• _Goal of the exercise_
Take the entries that follow and return only the lines from the one with "Instruction: Enable the In Stock checkbox" through the final line, leaving every picture behind.

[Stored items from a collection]
----------------------------------------

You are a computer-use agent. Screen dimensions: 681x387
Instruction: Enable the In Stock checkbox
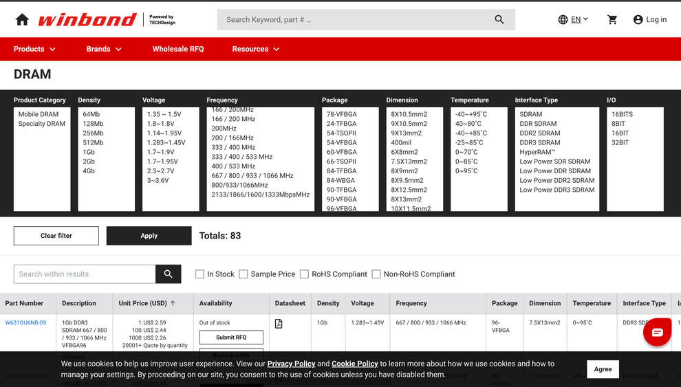point(200,274)
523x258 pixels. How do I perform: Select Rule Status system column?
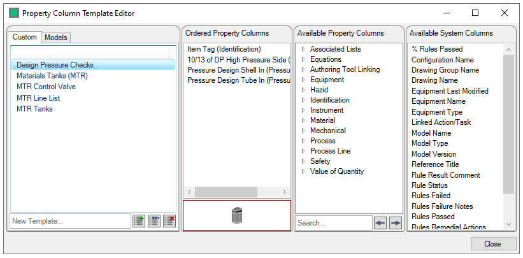tap(429, 185)
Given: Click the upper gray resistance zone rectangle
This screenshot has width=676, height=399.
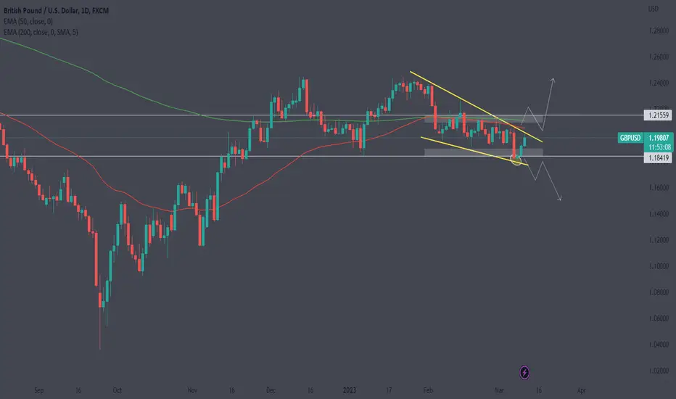Looking at the screenshot, I should pyautogui.click(x=483, y=119).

----------------------------------------

• _Solution for this problem_
Instruction: Enable the In Stock checkbox
point(200,274)
523x258 pixels. How do I perform: Select Rule Status system column?
tap(429, 185)
Given: Click the upper gray resistance zone rectangle
This screenshot has width=676, height=399.
Looking at the screenshot, I should pyautogui.click(x=483, y=119).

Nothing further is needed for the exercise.